Your assignment>
Copy the lines from the start of the records below through the line containing "How to Manage", both included, and leave out the pictures.

Stored data entries:
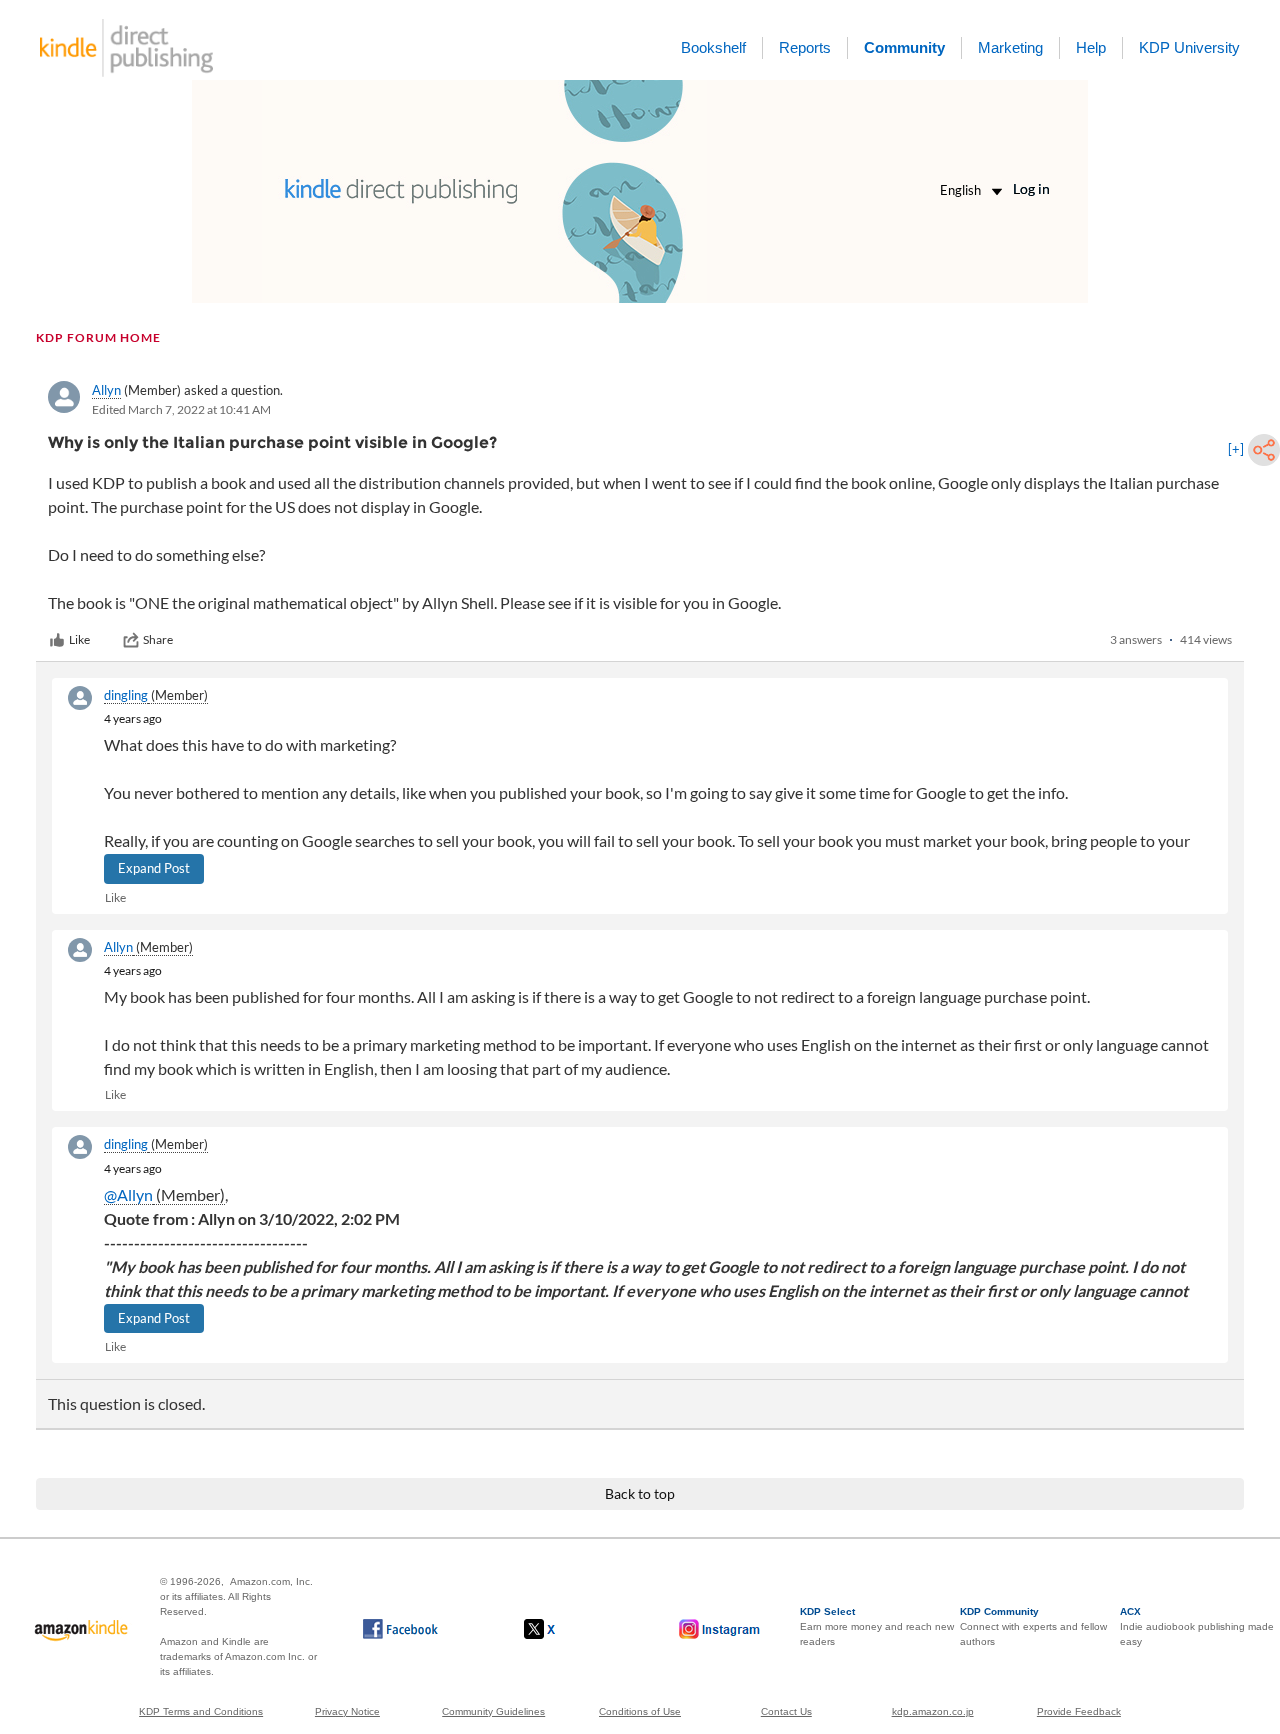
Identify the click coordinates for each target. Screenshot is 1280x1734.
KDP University (1189, 47)
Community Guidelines (493, 1711)
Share (158, 639)
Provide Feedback (1079, 1711)
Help (1091, 47)
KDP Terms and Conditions (201, 1711)
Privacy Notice (347, 1711)
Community (904, 47)
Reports (805, 47)
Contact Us (786, 1711)
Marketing (1010, 47)
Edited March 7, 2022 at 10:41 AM (181, 409)
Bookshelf (713, 47)
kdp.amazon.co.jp (933, 1711)
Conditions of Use (640, 1711)
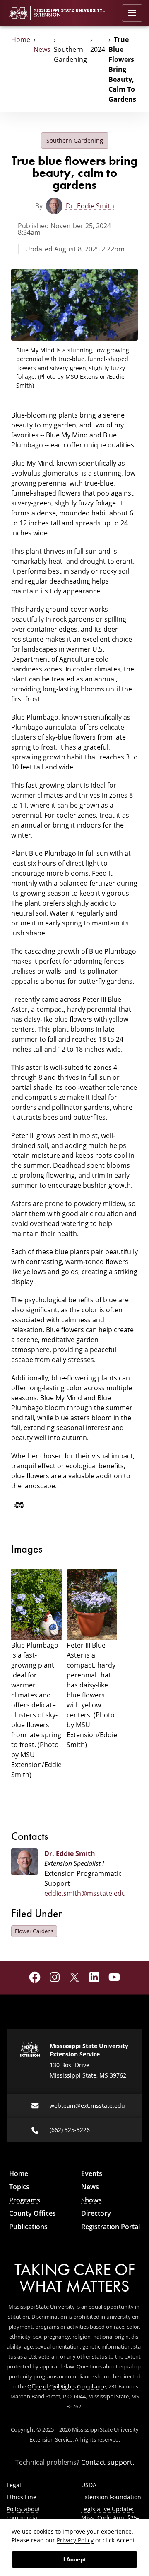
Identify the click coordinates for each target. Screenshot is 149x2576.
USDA (88, 2485)
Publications (28, 2226)
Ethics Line (21, 2497)
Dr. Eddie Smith (90, 205)
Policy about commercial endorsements (27, 2517)
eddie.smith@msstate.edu (85, 1893)
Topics (19, 2186)
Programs (24, 2200)
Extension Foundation (111, 2497)
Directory (96, 2213)
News (42, 49)
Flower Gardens (34, 1931)
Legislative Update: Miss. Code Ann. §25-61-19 (110, 2517)
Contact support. (107, 2462)
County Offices (32, 2213)
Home (20, 39)
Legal (14, 2485)
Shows (91, 2200)
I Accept (74, 2559)
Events (91, 2173)
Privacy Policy (75, 2540)
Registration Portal (110, 2226)
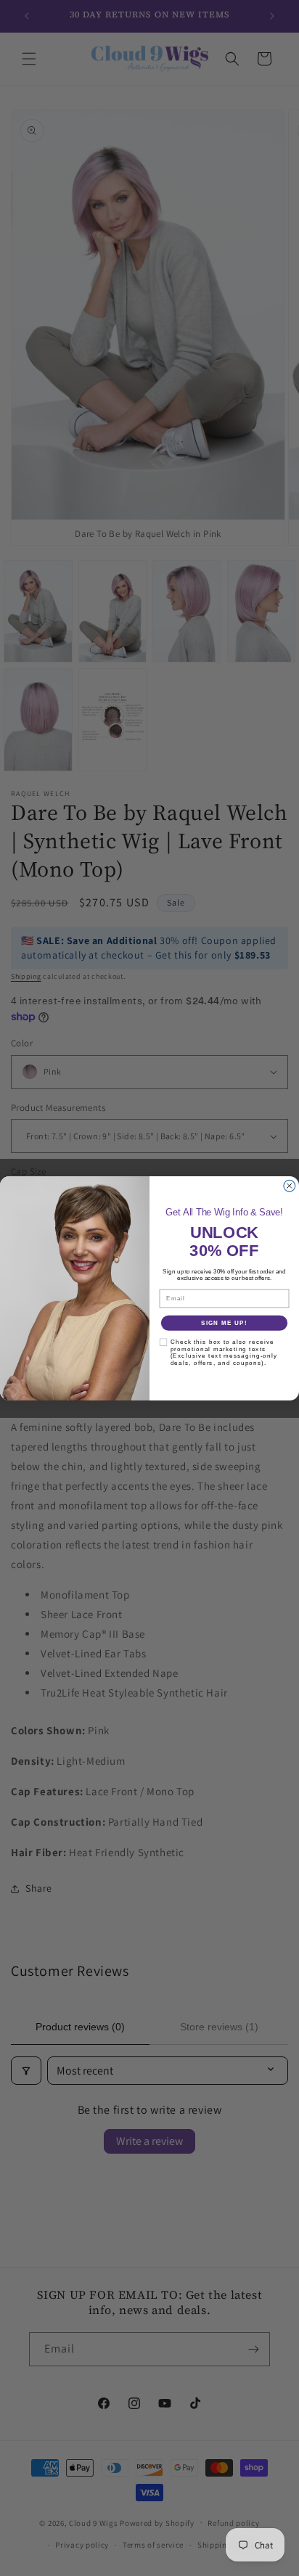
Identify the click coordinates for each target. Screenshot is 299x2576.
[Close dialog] (289, 1185)
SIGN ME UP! (224, 1322)
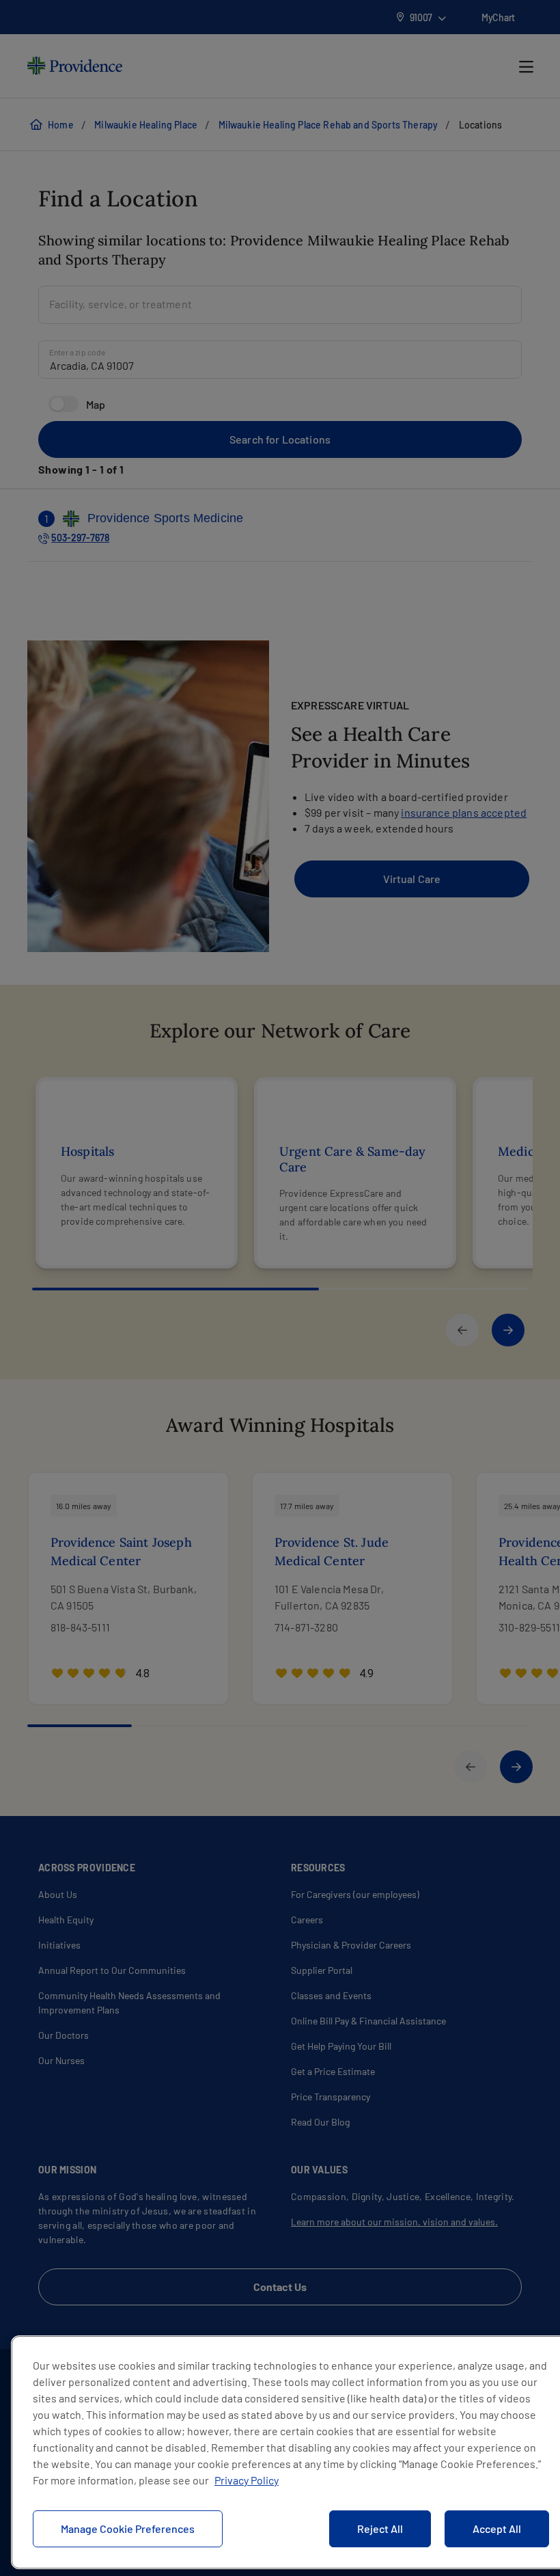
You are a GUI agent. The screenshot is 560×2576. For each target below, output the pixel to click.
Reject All (380, 2528)
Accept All (497, 2528)
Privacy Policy (246, 2479)
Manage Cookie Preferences (128, 2528)
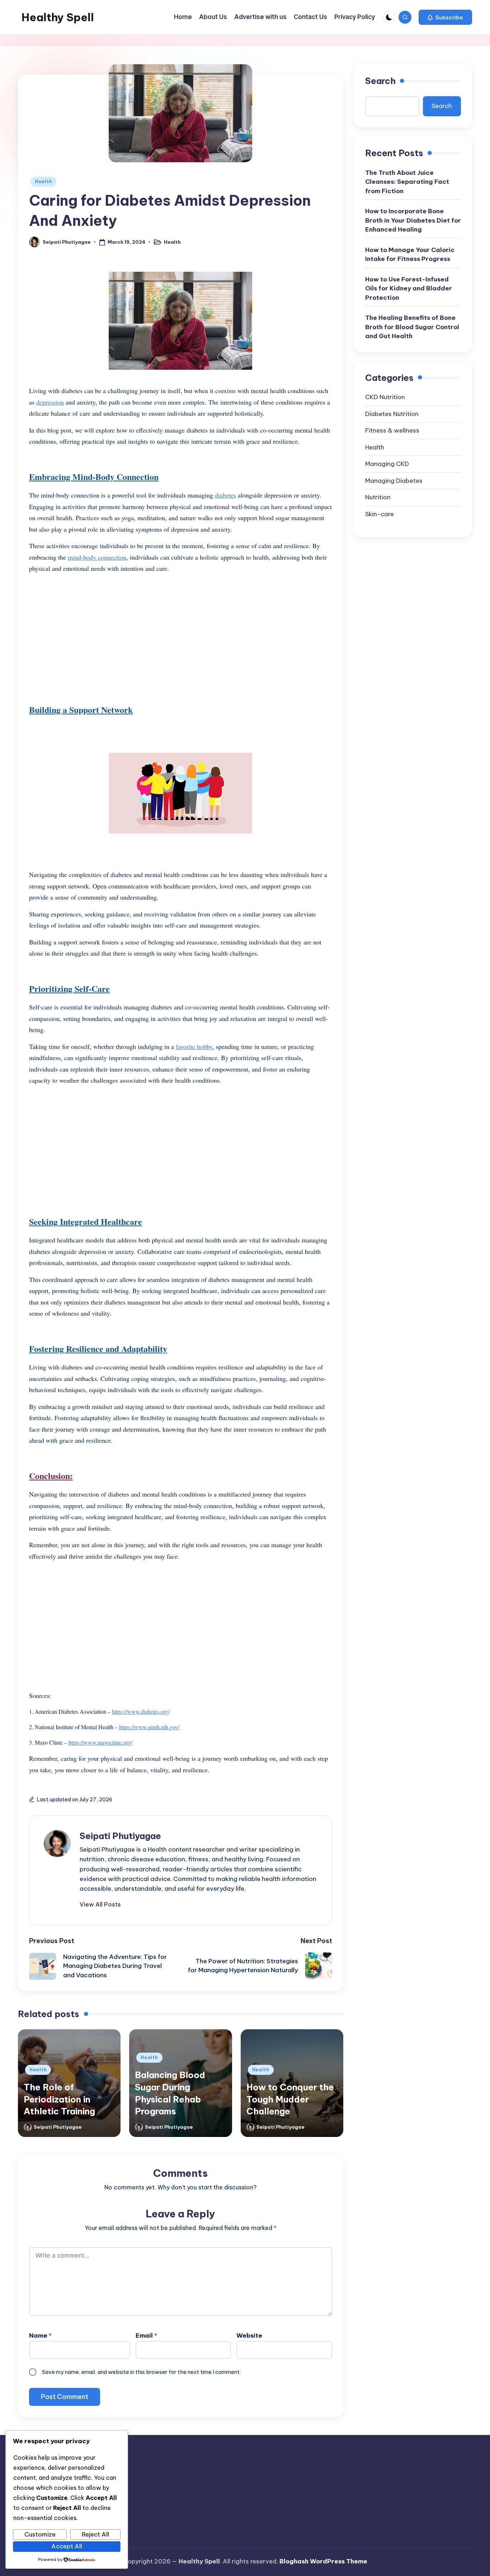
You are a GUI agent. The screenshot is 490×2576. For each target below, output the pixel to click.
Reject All (95, 2534)
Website (249, 2335)
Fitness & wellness (392, 430)
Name (40, 2335)
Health (43, 181)
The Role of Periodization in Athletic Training (59, 2099)
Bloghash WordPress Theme (323, 2561)
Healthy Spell (58, 17)
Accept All (66, 2546)
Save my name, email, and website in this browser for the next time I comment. (141, 2372)
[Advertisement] (180, 630)
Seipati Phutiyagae (120, 1835)
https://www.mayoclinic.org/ (100, 1742)
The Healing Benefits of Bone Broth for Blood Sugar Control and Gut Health (412, 327)
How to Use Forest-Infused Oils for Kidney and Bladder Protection (408, 288)
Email (146, 2335)
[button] (445, 17)
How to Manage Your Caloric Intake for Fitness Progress (409, 254)
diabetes (225, 495)
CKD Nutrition (385, 397)
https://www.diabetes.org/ (141, 1711)
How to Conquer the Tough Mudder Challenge (290, 2099)
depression (50, 402)
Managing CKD (387, 464)
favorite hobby (194, 1046)
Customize (40, 2534)
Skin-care (379, 514)
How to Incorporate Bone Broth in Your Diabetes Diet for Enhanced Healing (413, 220)
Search (380, 80)
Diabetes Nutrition (392, 414)
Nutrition (378, 497)
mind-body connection (97, 557)
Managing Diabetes (394, 481)
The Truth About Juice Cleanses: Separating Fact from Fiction (407, 182)
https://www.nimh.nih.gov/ (149, 1727)
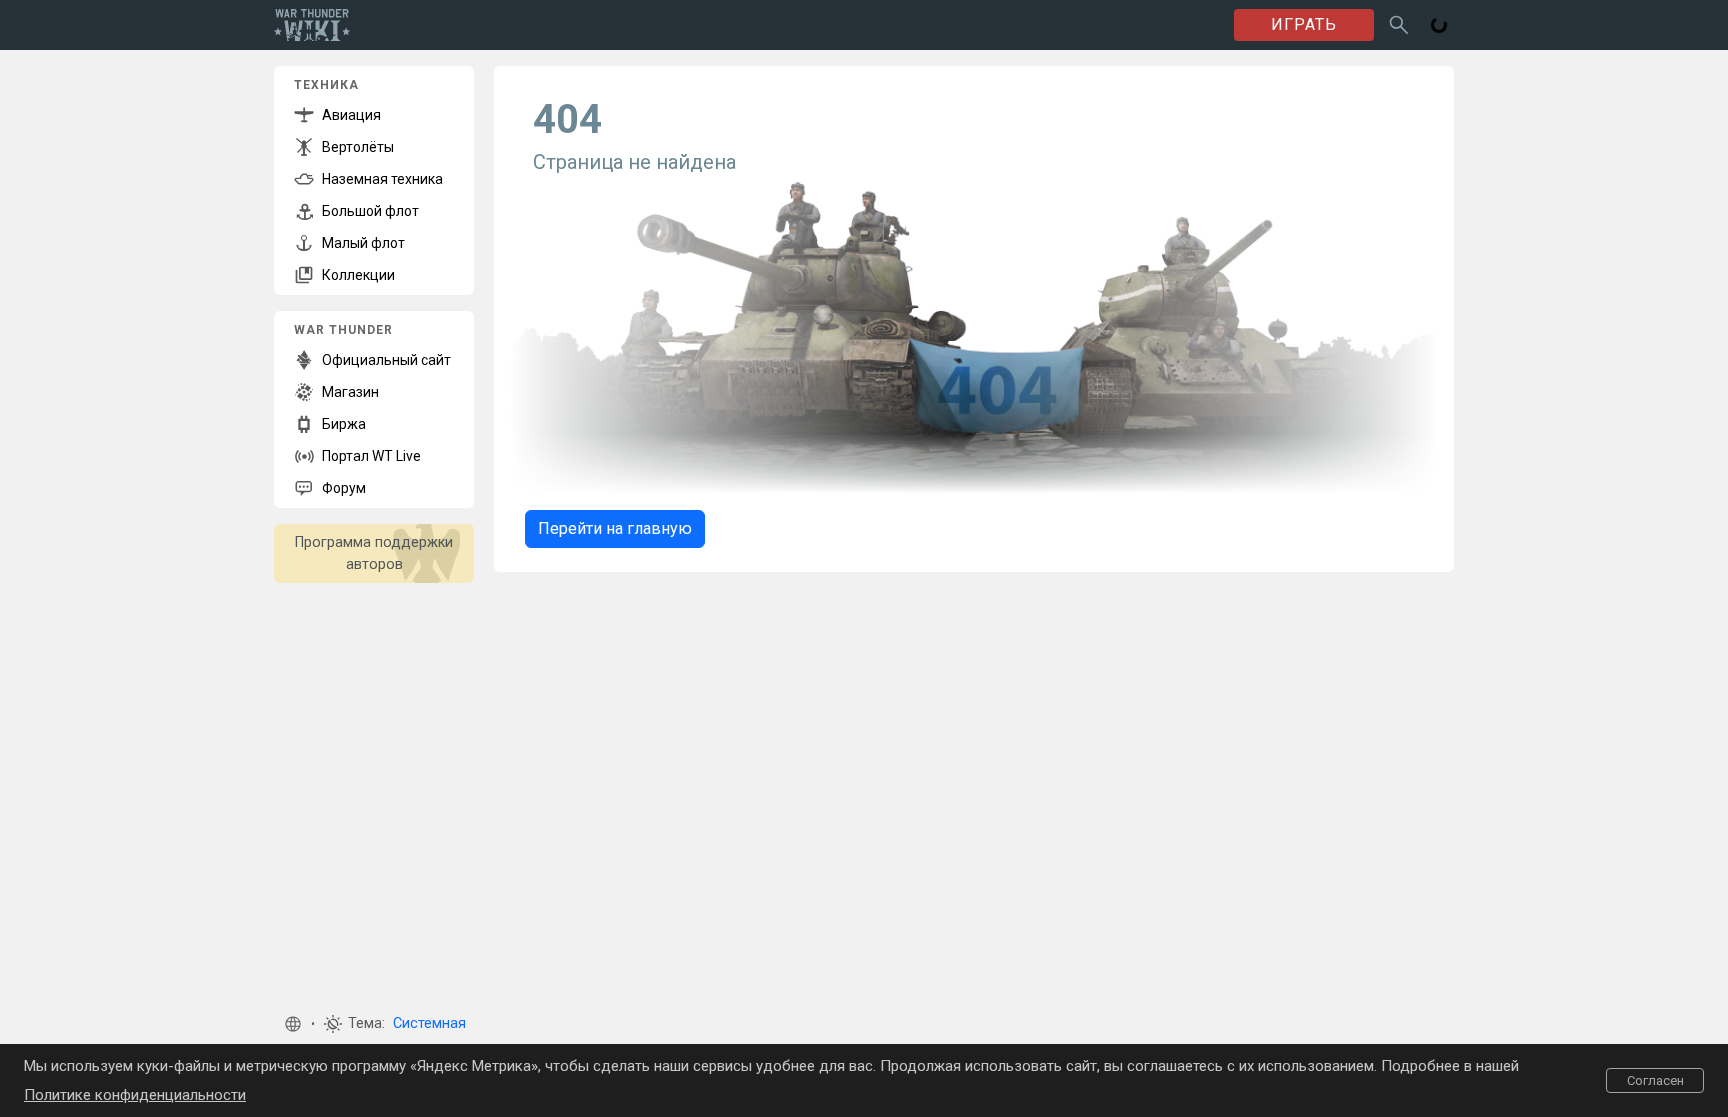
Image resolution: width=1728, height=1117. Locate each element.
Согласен (1655, 1080)
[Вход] (1439, 25)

Your solution>
Identify the click coordinates for each target. Screenshot is 1280x1734.
KDP University (1189, 47)
Community Guidelines (493, 1711)
Share (158, 639)
Provide Feedback (1079, 1711)
Help (1091, 47)
KDP Terms and Conditions (201, 1711)
Privacy Notice (347, 1711)
Community (904, 47)
Reports (805, 47)
Contact Us (786, 1711)
Marketing (1010, 47)
Edited March 7, 2022 at 10:41 AM (181, 409)
Bookshelf (713, 47)
kdp.amazon.co.jp (933, 1711)
Conditions of Use (640, 1711)
Identify the click coordinates for each target. Screenshot is 149x2576.
USDA (88, 2485)
Publications (28, 2226)
Ethics Line (21, 2497)
Dr. Eddie Smith (90, 205)
Policy about commercial endorsements (27, 2517)
eddie.smith@msstate.edu (85, 1893)
Topics (19, 2186)
Programs (24, 2200)
Extension Foundation (111, 2497)
Directory (96, 2213)
News (42, 49)
Flower Gardens (34, 1931)
Legislative Update: Miss. Code Ann. §25-61-19 (110, 2517)
Contact support. (107, 2462)
County Offices (32, 2213)
Home (20, 39)
Legal (14, 2485)
Shows (91, 2200)
I Accept (74, 2559)
Events (91, 2173)
Privacy Policy (75, 2540)
Registration Portal (110, 2226)
Identify the click coordinates for each target. Screenshot is 299x2576.
[Close dialog] (289, 1185)
SIGN ME UP! (224, 1322)
You are a GUI agent. The screenshot is 560×2576. For each target below, output the pixel to click.
Reject All (380, 2528)
Accept All (497, 2528)
Privacy Policy (246, 2479)
Manage Cookie Preferences (128, 2528)
You are a GUI agent. The screenshot is 490×2576. For each target below, output the pixel to click.
Reject All (95, 2534)
Website (249, 2335)
Fitness & wellness (392, 430)
Name (40, 2335)
Health (43, 181)
The Role of Periodization in Athletic Training (59, 2099)
Bloghash WordPress Theme (323, 2561)
Healthy Spell (58, 17)
Accept All (66, 2546)
Save my name, email, and website in this browser for the next time I comment. (141, 2372)
[Advertisement] (180, 630)
Seipati Phutiyagae (120, 1835)
https://www.mayoclinic.org/ (100, 1742)
The Healing Benefits of Bone Broth for Blood Sugar Control and Gut Health (412, 327)
How to Use Forest-Infused Oils for Kidney and Bladder Protection (408, 288)
Email (146, 2335)
[button] (445, 17)
How to Manage Your Caloric Intake for Fitness Progress (409, 254)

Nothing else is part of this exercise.